Community Preservation Fund Revenues for January Brings the Highest Monthly Total in CPF History

The home at 7 Fairfield Pond Lane in Sagaponack sold for $50 million in January.
Bates Masi

January 2022 saw the biggest revenue in the 23-year history of the Peconic Bay Community Preservation Fund, despite low inventory throughout the five East End towns. On Monday, Assemblyman Fred W. Thiele Jr., the CPF architect, reported the program’s highest monthly total — $24.69 million.

The figure is a 17.2% increase over January 2021, when $21.07 million was collected.
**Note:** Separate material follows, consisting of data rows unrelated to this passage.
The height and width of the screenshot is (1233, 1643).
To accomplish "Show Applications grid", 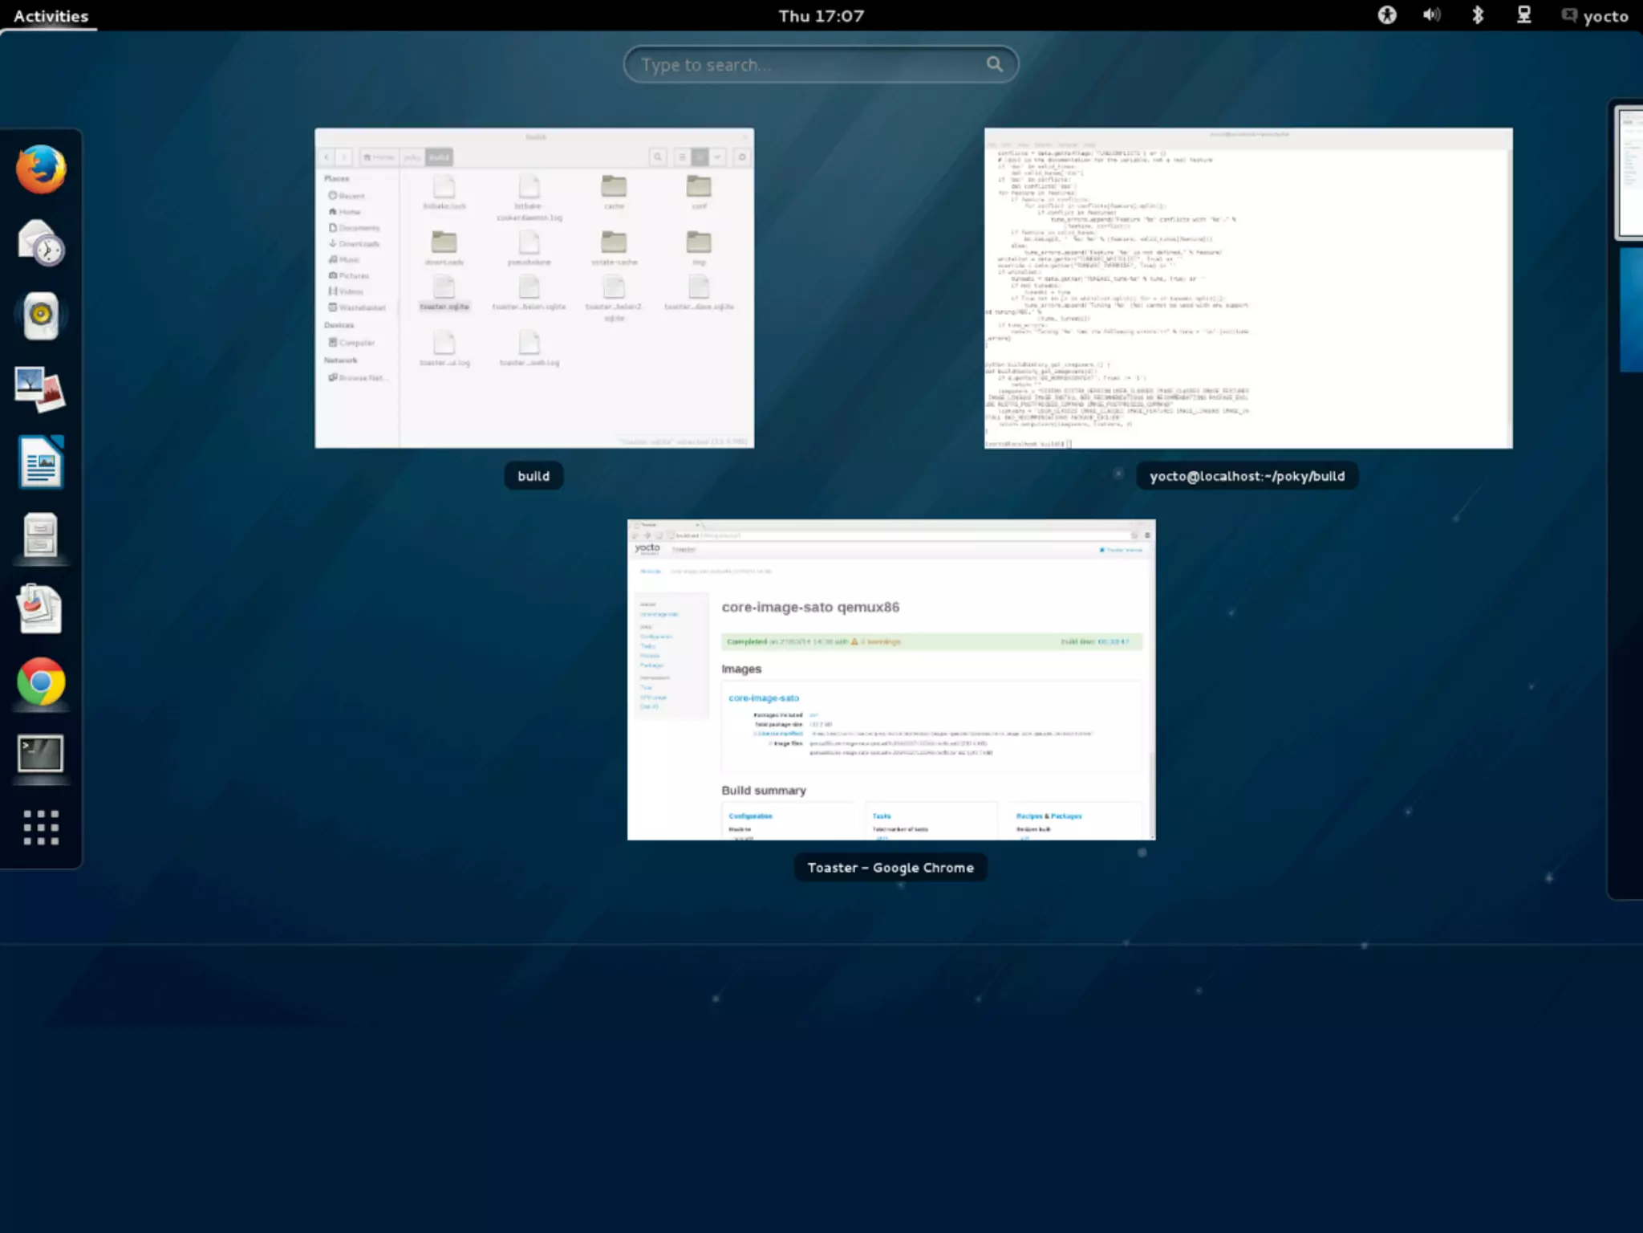I will point(41,827).
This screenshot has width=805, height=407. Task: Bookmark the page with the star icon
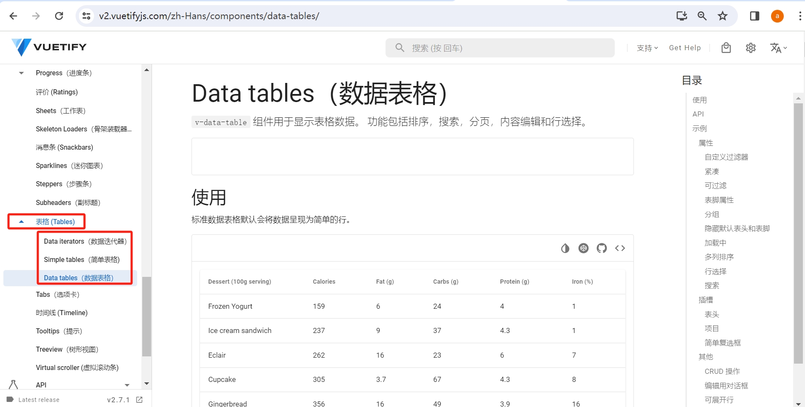[x=722, y=16]
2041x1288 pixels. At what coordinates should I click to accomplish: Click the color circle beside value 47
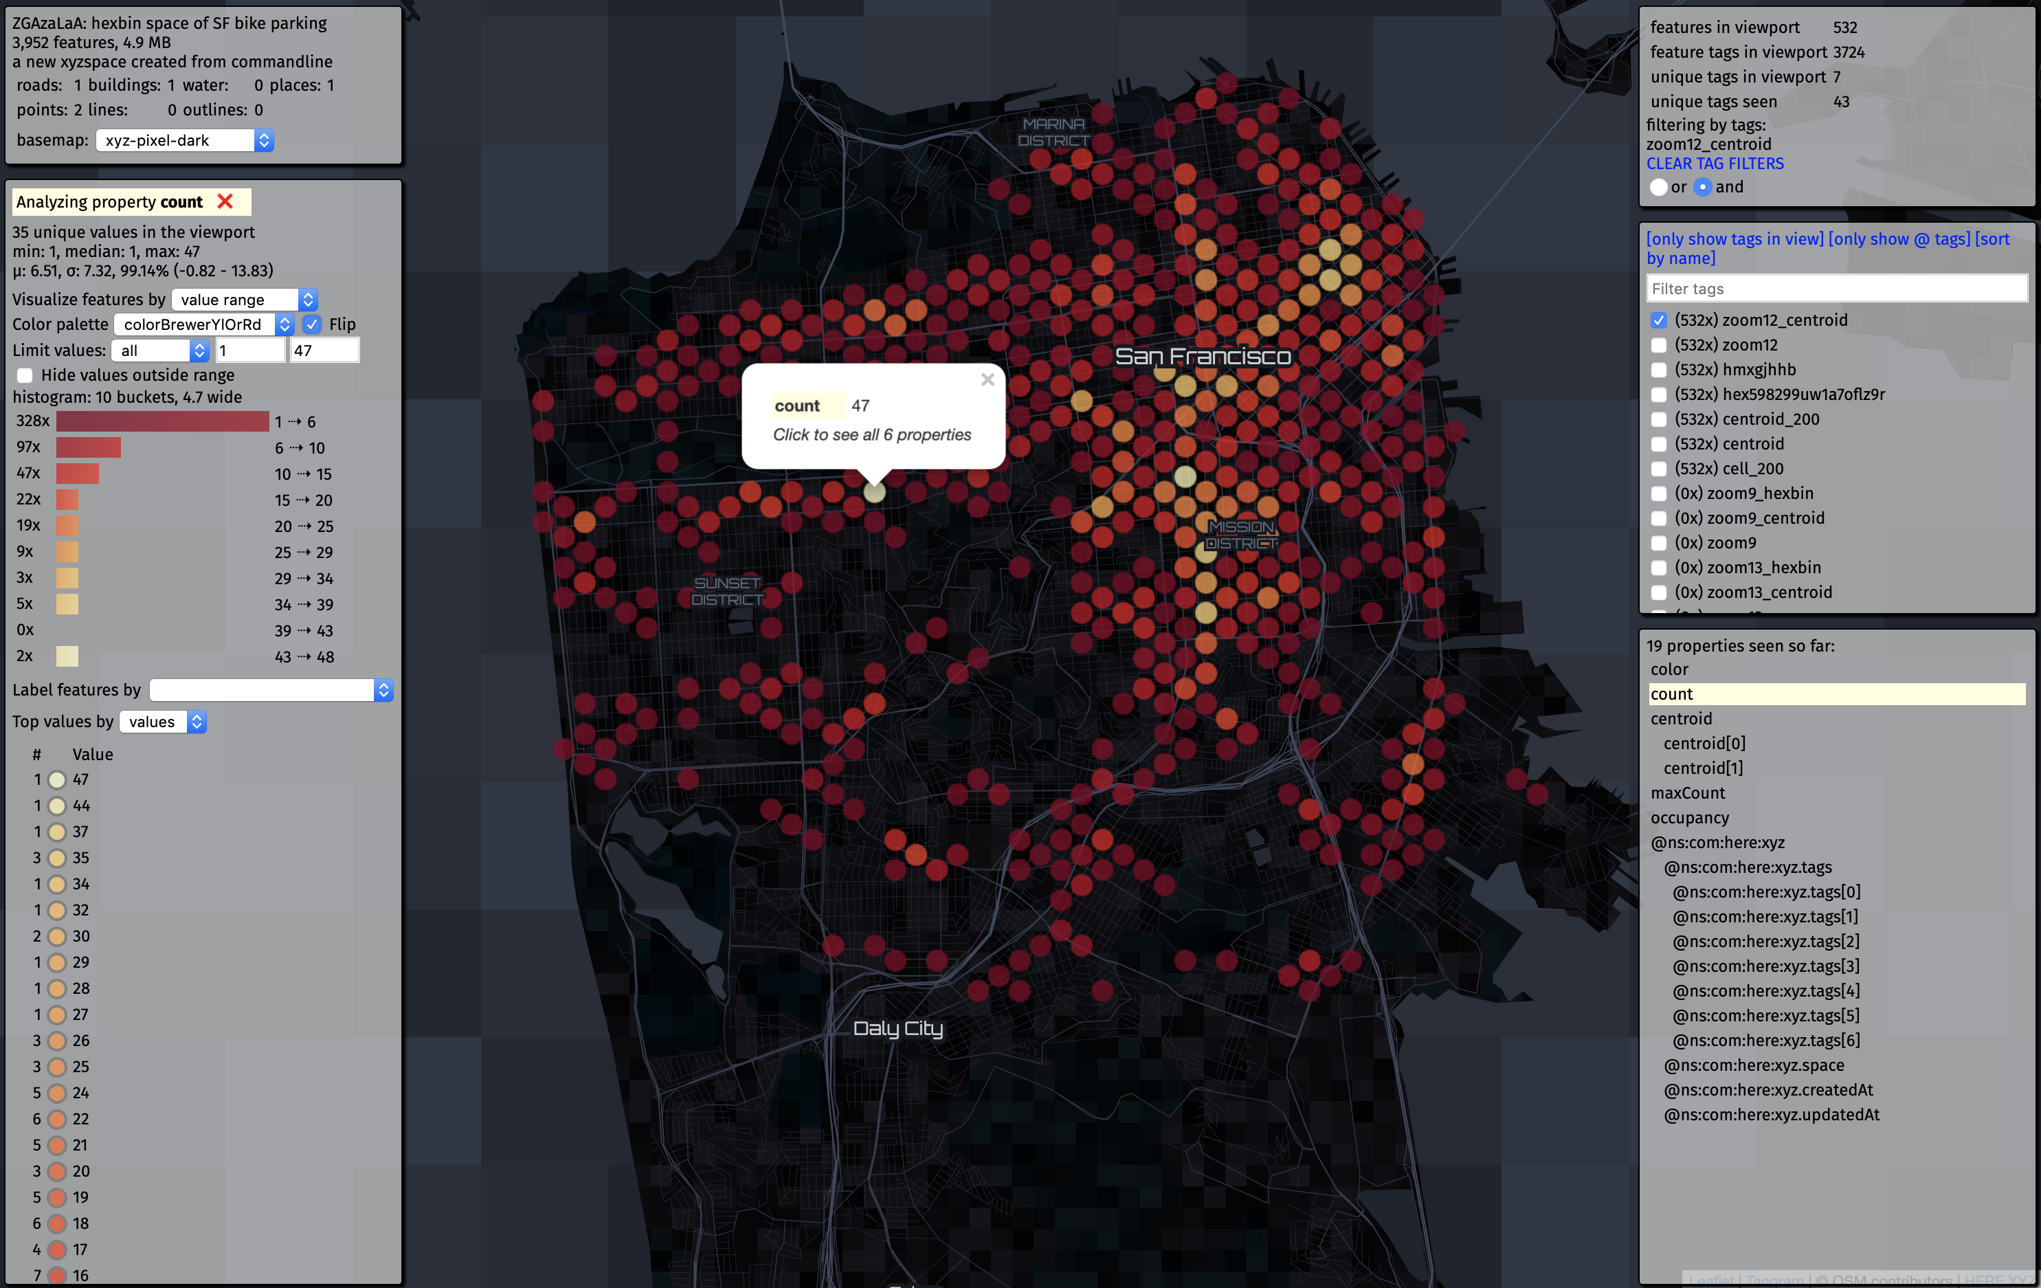click(x=57, y=779)
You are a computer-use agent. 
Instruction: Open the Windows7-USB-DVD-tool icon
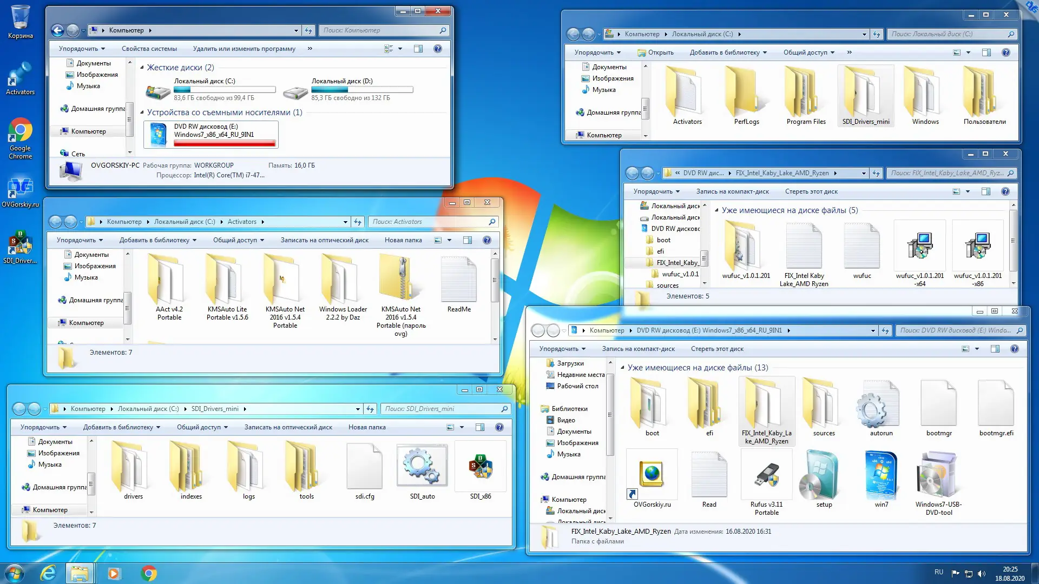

“The high end of the market drives these numbers and there’s obviously a lot of activity on the high end of the market,” Thiele told Behind The Hedges on Monday. The program, which now supports water quality in addition to open space, is funded by a 2% tax on most real estate purchases.

Thiele pointed to the fact of the money generated last year in the program — a record-breaking $210.64 million — 88% was on the South Fork. “It’s these $20, $30, $40, $50 million deals that you don’t see on the North Fork very much that really drives these numbers.”

One of those deals that fell into the January CPF figures was the combined $118.5 million trade in Water Mill, even though it closed just before the New Year, on December 30. Thiele explained it matters really when the check reaches the county.

Southampton Town collected the most in January with $14.55 million, an 11.8% increase over January 2021 when it received $13.02 million. Another big sale likely responsible for the spike was the $50 million sale at 7 Fairfield Pond Lane in Sagaponack, which is part of Southampton Town, that closed on January 20.

In January 2022, the biggest increase was in the Town of Southold, where CPF revenues jumped 72.8% over January 2021. The town received $1.59 million last month and $920,000 the same month last year.

Meanwhile, the Town of East Hampton took in $7.32 million, 27.1% more than January 2021, the second-biggest spike. The Town of Riverhead also saw a bit of a bump — 9.7% — going from $620,000 in January 2021 to $680,000 in January 2022.

Shelter Island was the only one of the five East End towns to see a decrease. Its revenues fell year-over-year from $750,000 in January 2021 to $550,000 in January 22, a 26.7% decrease.

Since its inception in 1999, the Peconic Bay Regional Community Preservation Fund has generated $1.835 billion, but the last two years have seen a huge surge due to the COVID-19 pandemic when people flocked to the East End for space and privacy.

As for 2021’s total figures, the $210.64 million collected was 51.1% higher than 2020, the highest annual CPF total ever, even topping 2020’s record-breaking total of $139.42.

Southampton took in the most, $118.38 million, a 46.7% increase from the $80.71 million it collected in 2020.

East Hampton Town saw the biggest percentage increase, 63.1%, having received $66.77 million in revenues, in 2021, as opposed to $49.94 million in 2020.

Shelter Island Town closely followed the percentage bump with a 61.41% increase. The small town received $4.97 million last year and took in $3.08 million in 2020.

The towns of Riverhead and Southold both saw 39.7% increase in revenues. Southold collected $13.62 million in 2021 versus $9.75 million in 2020. Riverhead received $6.9 million last year over $4.94 million a year earlier.

Thiele reports it is the 17th consecutive month that revenues have exceeded $10 million. It has surprised many, including Thiele, that the figures have consistently remained so high. Before the pandemic, “If we ever had a $10 million month, that would stand out in a year. Now you’ve got 17 of them,” he said.

How much longer will it last? “That’s the question that nobody knows the answer to. It obviously can’t last forever,” he said.